Reform Social Security by Eliminating the Payroll Tax?

Over at U.S. News, Dean Clancy argues that eliminating the payroll tax – and thus paying for social security out of general tax revenues – simplifies the problem of how to fix the program.

Why not supplant the payroll tax altogether, and as soon as possible? The payroll tax is the biggest tax most Americans pay, and regressive. It falls hardest on low-wage workers. Eliminating it would provide meaningful relief to every American wage-earner, with the greatest relief going to those who need the the help the most. Abolishing it would be economically beneficial and politically popular. To avoid increasing the deficit, we could raise or impose other taxes that are less regressive – although, to be honest, I’m not sure we really need to. If anything, America’s less-than-stellar economy could stand a tax cut right now, and what better kind of tax cut than one that reduces burdens on job creation?

I like $800 billion annual tax cuts as much as the next guy, but this just seems crazy to me.

3 comments:

JoeTheEconomist said...

Andrew, It is crazy. There is no tax cut. He simply wants to shift payroll taxes to income taxes. There is no tax-cut. The fact that he is promoting his idea as a tax-cut is telling about the writer.

Andrew G. Biggs said...

He actually argues for, at least temporarily, NOT backfilling with income tax revenues and just having it as a net tax cut. That strikes me as a bit nutty. Very quickly they would have to raise income taxes to fill the gap, which would be a pretty big increase.

WilliamLarsen said...

Increasing taxes is also bad politics, but a bit more politically acceptable, because there’s less pain per person: it’s spread over a larger population. There are about 59 million retirees, but 144 million workers.

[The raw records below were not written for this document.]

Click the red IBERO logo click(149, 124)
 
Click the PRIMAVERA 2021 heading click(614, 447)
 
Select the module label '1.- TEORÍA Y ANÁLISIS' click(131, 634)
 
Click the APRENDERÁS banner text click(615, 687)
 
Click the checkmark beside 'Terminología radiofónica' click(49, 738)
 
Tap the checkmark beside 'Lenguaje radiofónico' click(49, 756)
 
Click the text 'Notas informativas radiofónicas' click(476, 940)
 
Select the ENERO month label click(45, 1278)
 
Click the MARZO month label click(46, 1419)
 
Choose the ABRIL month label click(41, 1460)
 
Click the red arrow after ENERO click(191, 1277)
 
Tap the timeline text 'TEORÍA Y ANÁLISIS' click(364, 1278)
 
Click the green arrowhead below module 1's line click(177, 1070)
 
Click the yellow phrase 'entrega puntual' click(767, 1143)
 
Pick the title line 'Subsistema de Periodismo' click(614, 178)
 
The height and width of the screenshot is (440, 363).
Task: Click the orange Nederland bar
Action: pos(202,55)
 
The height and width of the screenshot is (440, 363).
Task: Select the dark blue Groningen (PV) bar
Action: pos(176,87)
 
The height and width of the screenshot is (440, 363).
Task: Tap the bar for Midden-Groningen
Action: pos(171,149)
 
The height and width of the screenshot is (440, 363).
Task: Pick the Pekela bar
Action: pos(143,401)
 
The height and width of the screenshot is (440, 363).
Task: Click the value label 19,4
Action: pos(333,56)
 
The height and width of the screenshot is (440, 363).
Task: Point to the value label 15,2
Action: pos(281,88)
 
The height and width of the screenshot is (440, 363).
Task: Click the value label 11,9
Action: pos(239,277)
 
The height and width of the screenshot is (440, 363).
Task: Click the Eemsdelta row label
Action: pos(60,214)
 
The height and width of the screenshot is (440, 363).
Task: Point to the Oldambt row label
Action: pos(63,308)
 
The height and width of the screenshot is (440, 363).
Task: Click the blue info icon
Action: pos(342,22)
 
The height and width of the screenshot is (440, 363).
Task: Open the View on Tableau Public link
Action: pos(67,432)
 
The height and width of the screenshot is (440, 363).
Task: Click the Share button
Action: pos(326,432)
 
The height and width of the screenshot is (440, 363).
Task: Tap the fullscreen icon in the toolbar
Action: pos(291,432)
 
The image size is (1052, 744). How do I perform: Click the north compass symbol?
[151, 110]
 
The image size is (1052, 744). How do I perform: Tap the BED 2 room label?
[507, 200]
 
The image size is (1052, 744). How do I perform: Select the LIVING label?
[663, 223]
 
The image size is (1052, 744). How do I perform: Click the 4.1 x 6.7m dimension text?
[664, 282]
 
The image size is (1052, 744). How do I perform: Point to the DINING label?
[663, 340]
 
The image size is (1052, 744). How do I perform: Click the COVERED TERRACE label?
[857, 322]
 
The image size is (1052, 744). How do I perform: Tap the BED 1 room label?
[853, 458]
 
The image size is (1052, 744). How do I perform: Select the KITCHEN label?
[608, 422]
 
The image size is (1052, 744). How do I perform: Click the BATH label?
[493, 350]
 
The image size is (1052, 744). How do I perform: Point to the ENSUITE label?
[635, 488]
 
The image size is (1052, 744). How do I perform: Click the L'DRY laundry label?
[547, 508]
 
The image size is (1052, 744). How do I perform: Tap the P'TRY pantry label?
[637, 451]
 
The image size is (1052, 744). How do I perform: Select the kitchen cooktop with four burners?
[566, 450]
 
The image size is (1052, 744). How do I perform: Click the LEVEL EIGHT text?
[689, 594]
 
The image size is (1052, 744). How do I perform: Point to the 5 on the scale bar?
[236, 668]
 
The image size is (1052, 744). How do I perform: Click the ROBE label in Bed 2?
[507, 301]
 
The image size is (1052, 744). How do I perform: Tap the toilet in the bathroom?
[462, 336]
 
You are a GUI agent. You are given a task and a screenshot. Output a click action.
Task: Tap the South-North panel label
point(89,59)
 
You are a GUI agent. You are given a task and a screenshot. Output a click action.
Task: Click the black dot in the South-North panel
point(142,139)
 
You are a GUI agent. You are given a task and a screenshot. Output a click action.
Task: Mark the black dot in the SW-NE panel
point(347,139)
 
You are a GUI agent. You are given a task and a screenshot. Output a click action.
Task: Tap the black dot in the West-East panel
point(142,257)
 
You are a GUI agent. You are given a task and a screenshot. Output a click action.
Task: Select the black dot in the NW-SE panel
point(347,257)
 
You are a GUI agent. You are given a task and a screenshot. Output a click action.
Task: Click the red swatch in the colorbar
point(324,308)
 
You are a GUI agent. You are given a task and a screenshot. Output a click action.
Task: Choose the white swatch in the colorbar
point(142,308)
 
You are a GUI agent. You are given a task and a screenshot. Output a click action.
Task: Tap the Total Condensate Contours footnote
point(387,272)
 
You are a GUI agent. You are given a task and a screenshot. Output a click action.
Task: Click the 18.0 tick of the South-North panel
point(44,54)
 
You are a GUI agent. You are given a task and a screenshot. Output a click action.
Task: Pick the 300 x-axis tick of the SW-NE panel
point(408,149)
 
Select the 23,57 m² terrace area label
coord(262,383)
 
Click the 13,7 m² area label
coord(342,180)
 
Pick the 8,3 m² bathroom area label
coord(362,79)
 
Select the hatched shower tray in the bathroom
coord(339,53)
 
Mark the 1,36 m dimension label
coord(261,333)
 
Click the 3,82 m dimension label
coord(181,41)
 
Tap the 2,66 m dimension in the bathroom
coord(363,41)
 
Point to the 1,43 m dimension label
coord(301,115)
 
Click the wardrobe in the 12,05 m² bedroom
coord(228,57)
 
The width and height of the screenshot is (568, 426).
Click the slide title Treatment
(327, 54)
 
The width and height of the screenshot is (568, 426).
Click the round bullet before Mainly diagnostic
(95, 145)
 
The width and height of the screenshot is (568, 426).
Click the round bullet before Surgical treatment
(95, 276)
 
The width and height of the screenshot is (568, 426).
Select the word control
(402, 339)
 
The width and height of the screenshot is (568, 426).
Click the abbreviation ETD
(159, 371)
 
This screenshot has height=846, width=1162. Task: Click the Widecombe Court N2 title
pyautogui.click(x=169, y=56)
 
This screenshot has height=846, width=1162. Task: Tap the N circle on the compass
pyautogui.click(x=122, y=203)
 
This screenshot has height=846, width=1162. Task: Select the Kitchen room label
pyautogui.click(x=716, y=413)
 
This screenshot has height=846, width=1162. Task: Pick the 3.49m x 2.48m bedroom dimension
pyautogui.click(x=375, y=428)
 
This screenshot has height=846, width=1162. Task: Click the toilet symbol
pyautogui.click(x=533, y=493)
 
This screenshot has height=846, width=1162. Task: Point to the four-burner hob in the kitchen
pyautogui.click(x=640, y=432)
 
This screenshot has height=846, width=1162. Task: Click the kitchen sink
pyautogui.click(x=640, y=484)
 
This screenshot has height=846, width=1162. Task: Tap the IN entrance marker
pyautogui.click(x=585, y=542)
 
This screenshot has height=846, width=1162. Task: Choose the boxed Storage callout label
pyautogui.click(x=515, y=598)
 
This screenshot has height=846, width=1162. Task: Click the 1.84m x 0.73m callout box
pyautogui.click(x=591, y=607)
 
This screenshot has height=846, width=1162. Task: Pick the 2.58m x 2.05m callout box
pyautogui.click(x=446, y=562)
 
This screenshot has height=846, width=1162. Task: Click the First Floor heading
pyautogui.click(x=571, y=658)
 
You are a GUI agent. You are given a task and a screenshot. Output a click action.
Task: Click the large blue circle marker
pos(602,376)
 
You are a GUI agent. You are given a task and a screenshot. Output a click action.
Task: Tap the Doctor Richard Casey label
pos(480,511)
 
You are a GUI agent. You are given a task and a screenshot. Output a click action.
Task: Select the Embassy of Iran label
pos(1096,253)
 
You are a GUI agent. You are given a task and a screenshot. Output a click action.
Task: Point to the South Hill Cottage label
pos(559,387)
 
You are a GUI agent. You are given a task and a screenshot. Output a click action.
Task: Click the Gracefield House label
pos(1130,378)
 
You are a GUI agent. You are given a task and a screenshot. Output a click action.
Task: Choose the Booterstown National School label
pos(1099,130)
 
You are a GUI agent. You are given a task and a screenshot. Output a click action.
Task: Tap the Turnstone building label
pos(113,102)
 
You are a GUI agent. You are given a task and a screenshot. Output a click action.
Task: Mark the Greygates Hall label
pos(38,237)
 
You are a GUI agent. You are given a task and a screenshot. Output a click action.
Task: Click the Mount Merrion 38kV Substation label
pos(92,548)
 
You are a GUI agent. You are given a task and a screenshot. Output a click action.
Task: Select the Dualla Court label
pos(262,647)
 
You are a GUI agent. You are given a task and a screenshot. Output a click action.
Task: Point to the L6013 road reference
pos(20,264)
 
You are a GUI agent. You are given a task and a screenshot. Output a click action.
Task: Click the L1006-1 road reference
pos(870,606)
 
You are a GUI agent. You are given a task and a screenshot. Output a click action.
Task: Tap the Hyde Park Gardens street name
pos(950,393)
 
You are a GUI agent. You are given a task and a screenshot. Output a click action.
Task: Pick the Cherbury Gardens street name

Joe the Economist is correct, but more importantly, paying the payroll tax over working life time is for different from paying general income taxes over your life time. Either way if taxes get to high that taxpayers bulk, benefits get cut. But if everyone accepts higher income taxes, then retirees will pay more for their benefits which is in effect a benefit cut while workers pay more their entire life.

This writer cannot even solve a fifth grade math story problem.